▶ **Collected data**
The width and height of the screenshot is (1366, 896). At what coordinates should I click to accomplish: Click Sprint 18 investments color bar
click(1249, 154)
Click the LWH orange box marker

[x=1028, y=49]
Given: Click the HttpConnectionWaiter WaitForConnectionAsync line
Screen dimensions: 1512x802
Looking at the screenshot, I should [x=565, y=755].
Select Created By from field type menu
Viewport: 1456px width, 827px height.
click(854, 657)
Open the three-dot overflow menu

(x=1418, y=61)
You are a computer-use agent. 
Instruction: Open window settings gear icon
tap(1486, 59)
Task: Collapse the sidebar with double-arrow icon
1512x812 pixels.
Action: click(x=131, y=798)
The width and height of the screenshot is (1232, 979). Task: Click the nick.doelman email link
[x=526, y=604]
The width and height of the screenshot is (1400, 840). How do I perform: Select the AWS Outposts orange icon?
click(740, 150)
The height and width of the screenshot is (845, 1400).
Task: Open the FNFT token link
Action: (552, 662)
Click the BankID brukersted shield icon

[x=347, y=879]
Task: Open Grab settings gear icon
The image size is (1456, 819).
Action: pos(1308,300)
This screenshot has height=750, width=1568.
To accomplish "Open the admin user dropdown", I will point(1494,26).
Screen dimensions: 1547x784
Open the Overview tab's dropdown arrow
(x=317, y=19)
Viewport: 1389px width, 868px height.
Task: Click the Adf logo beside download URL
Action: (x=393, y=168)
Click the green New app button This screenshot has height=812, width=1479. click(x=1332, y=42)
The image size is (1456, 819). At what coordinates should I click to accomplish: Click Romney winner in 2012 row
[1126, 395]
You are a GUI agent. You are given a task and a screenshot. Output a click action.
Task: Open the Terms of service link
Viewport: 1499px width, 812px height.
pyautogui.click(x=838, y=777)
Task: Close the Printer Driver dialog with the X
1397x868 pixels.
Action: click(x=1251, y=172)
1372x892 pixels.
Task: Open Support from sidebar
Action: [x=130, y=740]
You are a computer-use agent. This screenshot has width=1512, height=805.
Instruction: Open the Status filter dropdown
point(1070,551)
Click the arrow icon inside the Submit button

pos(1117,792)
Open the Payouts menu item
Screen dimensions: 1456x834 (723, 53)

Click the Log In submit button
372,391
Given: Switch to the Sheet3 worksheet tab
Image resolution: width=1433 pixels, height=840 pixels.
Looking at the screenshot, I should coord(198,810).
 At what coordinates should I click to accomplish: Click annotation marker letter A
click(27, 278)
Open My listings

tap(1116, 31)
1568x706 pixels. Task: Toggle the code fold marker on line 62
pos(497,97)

▶ **What the task asks**
Please give back, exactly as it stands above, the stretch from the line with "Instruction: Open window settings gear icon" through the line with "This screenshot has height=750, width=1568.", and no line outside it.

▶ **Answer box**
Instruction: Open window settings gear icon
tap(1486, 59)
Task: Collapse the sidebar with double-arrow icon
1512x812 pixels.
Action: click(x=131, y=798)
The width and height of the screenshot is (1232, 979). Task: Click the nick.doelman email link
[x=526, y=604]
The width and height of the screenshot is (1400, 840). How do I perform: Select the AWS Outposts orange icon?
click(740, 150)
The height and width of the screenshot is (845, 1400).
Task: Open the FNFT token link
Action: (552, 662)
Click the BankID brukersted shield icon

[x=347, y=879]
Task: Open Grab settings gear icon
The image size is (1456, 819).
Action: pos(1308,300)
This screenshot has height=750, width=1568.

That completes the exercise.